Pink Floyd drummer Nick Mason is helping an investment group that aims to buy $150 million worth of classic cars and make annual returns of 15 per cent.
Mason is an auto enthusiast who has competed five times in the Le Mans 24 Hours race. He is on the advisory board of IGA Automobile LP, which plans to buy the finest models by top marques of the type he collects. Mason’s garage houses cars by Aston Martin, Bentley, Bugatti, Jaguar, Ferrari, such as a 250 GTO, and Porsches including the 962.
“This is the first classic-car fund that’s purely for financial returns, rather than passion,” said Nick Lancaster, a director of the Guernsey-registered fund that began canvassing investors on January 2. “We’re looking for a straightforward in- and-out return on our assets.”
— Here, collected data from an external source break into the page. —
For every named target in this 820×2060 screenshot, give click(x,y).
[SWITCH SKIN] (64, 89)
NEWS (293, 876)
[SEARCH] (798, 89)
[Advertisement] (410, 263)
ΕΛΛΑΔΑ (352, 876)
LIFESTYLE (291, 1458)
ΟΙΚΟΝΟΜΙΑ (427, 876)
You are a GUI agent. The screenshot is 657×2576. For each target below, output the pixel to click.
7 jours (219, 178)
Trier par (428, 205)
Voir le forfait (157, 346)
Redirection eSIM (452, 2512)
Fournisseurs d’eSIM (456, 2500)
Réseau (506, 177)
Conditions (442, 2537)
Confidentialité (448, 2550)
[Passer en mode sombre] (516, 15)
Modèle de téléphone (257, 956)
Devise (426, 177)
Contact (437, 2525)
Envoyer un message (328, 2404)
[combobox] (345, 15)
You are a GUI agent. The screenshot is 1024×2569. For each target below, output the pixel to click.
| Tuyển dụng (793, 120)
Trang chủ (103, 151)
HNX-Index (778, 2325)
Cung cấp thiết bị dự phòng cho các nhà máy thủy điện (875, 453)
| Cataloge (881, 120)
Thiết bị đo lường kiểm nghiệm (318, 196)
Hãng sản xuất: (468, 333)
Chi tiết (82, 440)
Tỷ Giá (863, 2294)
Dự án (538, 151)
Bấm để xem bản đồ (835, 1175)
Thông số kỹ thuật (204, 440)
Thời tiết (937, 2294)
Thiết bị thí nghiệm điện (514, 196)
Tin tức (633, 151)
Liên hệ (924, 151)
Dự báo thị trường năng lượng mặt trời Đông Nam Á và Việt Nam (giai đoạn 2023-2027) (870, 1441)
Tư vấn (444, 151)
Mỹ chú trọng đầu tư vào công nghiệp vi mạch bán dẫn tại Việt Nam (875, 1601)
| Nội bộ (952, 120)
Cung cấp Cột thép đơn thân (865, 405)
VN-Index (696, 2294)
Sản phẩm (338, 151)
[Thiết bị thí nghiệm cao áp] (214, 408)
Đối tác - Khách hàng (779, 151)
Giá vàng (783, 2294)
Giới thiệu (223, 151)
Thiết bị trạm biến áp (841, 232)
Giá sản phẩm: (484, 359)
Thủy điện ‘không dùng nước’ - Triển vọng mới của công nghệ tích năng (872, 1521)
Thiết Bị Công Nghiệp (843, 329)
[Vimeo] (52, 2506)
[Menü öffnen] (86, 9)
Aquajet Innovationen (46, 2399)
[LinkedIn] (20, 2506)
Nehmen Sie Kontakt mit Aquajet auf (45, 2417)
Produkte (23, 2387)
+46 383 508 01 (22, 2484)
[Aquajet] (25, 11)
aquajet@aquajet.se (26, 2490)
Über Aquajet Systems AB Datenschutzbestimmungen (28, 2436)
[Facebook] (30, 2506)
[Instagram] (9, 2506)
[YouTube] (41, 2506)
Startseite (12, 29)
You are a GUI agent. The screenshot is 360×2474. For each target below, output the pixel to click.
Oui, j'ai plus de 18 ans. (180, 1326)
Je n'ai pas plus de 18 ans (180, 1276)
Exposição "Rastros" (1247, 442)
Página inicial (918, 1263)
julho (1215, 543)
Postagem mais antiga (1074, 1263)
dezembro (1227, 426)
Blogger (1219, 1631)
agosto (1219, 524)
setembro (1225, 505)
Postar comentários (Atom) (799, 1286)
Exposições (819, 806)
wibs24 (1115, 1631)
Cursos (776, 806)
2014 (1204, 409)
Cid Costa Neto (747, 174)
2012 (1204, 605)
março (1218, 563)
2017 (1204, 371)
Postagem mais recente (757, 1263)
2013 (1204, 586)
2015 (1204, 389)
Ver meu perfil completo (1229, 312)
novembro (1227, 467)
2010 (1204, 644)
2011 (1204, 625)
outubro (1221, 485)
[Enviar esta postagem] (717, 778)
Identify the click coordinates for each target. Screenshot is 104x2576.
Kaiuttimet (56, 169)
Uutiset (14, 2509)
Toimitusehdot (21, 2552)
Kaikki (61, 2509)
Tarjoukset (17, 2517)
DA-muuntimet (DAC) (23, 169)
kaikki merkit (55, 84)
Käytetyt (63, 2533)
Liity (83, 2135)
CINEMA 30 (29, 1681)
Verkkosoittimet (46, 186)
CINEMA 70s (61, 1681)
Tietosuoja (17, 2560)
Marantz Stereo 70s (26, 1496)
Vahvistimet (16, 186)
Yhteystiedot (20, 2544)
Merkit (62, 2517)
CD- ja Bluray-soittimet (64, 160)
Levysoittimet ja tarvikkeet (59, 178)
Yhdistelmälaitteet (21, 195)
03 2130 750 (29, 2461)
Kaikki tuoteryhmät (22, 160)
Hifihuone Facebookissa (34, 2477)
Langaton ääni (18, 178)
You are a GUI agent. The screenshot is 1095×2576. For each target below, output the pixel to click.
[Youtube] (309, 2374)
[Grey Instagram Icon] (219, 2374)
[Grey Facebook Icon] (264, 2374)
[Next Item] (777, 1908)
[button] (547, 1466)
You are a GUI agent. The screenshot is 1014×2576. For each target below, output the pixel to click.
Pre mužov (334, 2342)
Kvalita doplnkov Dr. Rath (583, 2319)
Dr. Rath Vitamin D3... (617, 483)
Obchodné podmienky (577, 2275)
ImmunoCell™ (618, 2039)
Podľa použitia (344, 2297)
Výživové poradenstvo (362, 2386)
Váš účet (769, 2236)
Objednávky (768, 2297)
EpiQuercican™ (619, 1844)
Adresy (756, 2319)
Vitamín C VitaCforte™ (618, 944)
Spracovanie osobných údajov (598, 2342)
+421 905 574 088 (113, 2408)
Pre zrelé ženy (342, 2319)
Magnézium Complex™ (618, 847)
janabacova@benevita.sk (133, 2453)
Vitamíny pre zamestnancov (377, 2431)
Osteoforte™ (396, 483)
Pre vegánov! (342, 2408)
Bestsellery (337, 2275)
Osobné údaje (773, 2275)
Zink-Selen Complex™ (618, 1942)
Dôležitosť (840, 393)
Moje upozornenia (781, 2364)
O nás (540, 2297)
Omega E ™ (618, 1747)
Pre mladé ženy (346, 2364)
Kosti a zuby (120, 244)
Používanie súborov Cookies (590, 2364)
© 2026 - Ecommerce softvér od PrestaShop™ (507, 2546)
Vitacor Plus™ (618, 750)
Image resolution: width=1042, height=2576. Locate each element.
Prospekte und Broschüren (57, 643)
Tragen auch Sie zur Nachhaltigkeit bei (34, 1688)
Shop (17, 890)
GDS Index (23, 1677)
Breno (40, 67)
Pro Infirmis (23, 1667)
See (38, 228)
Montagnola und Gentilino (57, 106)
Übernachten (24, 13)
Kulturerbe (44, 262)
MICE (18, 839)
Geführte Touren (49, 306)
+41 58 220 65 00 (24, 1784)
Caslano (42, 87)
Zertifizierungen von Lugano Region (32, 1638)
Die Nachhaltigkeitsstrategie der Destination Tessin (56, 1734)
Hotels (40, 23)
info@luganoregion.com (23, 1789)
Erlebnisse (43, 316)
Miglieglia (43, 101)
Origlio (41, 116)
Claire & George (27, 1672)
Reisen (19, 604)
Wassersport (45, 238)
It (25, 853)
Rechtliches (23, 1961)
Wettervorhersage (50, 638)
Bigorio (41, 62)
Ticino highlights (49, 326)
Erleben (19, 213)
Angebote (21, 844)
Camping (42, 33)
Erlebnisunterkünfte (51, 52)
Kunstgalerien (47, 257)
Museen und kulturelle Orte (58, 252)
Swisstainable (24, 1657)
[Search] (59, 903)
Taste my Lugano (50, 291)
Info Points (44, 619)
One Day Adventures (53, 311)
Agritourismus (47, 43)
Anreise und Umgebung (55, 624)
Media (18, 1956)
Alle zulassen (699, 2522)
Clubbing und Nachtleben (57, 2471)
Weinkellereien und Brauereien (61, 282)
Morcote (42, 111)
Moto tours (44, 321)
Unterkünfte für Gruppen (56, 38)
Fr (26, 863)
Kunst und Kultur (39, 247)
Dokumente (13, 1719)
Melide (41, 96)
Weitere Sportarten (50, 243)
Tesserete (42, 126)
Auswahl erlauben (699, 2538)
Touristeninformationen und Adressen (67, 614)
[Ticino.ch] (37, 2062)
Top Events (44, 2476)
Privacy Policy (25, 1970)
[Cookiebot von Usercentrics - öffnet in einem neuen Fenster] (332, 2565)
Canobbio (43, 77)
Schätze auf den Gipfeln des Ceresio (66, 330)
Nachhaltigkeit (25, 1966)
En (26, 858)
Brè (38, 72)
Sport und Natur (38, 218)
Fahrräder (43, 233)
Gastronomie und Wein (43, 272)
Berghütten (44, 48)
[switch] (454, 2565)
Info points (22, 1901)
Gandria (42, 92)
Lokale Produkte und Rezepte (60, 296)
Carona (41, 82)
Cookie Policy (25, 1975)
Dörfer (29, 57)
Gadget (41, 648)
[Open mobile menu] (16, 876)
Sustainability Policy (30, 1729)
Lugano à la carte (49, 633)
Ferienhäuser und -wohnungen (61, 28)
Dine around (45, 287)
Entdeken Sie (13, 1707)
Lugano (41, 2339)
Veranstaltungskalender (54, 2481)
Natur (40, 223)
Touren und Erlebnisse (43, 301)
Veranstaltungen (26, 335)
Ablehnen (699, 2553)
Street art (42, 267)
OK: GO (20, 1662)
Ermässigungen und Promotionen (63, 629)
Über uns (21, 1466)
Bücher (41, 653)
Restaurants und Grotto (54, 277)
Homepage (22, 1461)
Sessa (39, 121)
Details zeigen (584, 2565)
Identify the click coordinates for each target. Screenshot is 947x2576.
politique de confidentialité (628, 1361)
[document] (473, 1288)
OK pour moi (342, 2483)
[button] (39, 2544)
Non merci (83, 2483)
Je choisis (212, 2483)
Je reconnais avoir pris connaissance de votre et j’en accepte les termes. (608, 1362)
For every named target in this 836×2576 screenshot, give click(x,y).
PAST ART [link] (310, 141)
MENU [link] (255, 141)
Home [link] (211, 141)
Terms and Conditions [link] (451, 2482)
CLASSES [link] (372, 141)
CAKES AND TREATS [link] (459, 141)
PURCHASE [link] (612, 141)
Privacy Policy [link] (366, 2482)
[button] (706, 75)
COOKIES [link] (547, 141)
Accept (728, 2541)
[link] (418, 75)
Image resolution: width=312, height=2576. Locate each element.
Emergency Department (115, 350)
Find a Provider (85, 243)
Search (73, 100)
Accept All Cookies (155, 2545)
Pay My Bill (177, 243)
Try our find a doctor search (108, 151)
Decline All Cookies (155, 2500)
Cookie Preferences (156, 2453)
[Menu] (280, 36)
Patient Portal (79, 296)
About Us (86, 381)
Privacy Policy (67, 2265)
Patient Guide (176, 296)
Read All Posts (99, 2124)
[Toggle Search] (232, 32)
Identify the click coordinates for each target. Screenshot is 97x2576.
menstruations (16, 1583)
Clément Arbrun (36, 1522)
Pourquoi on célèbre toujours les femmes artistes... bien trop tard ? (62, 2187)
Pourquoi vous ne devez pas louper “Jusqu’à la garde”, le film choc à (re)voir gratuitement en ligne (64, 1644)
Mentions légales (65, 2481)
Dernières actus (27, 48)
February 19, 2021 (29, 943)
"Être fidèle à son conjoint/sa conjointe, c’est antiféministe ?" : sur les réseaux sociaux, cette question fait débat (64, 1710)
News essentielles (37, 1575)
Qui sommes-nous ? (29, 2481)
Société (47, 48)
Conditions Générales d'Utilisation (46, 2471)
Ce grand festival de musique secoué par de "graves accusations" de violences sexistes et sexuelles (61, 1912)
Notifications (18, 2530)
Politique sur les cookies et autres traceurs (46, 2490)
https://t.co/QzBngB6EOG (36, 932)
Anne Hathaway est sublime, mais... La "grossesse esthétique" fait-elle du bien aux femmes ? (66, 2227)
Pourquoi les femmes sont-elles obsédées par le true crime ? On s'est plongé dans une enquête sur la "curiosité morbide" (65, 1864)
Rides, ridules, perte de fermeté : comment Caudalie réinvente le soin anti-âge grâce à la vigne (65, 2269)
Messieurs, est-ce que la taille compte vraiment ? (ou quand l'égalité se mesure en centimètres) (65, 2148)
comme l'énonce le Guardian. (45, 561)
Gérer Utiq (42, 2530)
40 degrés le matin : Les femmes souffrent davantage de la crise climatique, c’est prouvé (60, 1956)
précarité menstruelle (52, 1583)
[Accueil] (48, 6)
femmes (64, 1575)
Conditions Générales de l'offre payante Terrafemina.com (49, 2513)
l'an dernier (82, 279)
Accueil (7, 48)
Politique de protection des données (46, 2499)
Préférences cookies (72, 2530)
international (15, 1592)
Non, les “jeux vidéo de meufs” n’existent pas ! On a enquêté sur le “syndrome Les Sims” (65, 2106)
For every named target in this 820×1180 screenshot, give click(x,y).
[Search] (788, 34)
Exceptional sports cars are fetching record prices, encouraging wealthy individuals to buy or sell physical objects while they assess the performance of financial markets, said dealers. Still, some are watching to see if a car fund can avoid the pitfalls of other investment groups such as those that invest in art, wine and whisky, not all of which have succeeded.
The Hagerty’s Cars That Matter “Blue Chip” Index, based on the values of the 25 most collectable postwar vehicles, has increased 67 per cent from September 2006 to the end of 2010, according to the index’s compiler, auto appraiser David Kinney of Great Falls, Virginia. Over the same period, the Standard & Poor’s 500 Index fell 5.9 per cent.
IGA enters the market at a time when buyers of collectors’ vehicles have become more selective. The Historic Automobile Group International (HAGI) Top 50 index of exceptional classic- car prices was up 6.6 per cent in 2010, lower than its average annual growth of more than 12 per cent from 2003 to 2008.
“This is an indicator that the market for rare cars has cooled off somewhat after a decade of sustained growth,” Dietrich Hatlapa, founder and managing director of the London- based research company said in an e-mail.
The IGA fund, chaired by the UK-based classic car collector and racer Ray Bellm, will be a closed-end partnership planned for seven years from the first closing date, set for March or April.
Investors will be asked for a minimum commitment of $500,000, Lancaster, a former chief executive of the auto dealers H R Owen Plc, said in an interview.
During a three-year investment period, the fund will aim to acquire a collection of between 20 and 40 trophy marque vehicles with distinguished race or ownership histories.
The Ferrari 250 GTO, Aston Martin DB4 Zagato, Ford GT40, McLaren F1, Shelby Daytona Coupe and Porsche 917 are among the models identified in IGA’s promotional brochure as potential “acquisition targets”.
Last year, a Ferrari GTO — one of only 36 produced — sold privately for $26 million, double the 1960s Le Mans racer’s price in 2005, IGA said.
“We feel confident about this subsection because of its rarity value,” Lancaster said. “We’re looking for iconic cars with low series production that have been prepared for competition. These are in private collections and rarely come up for sale.”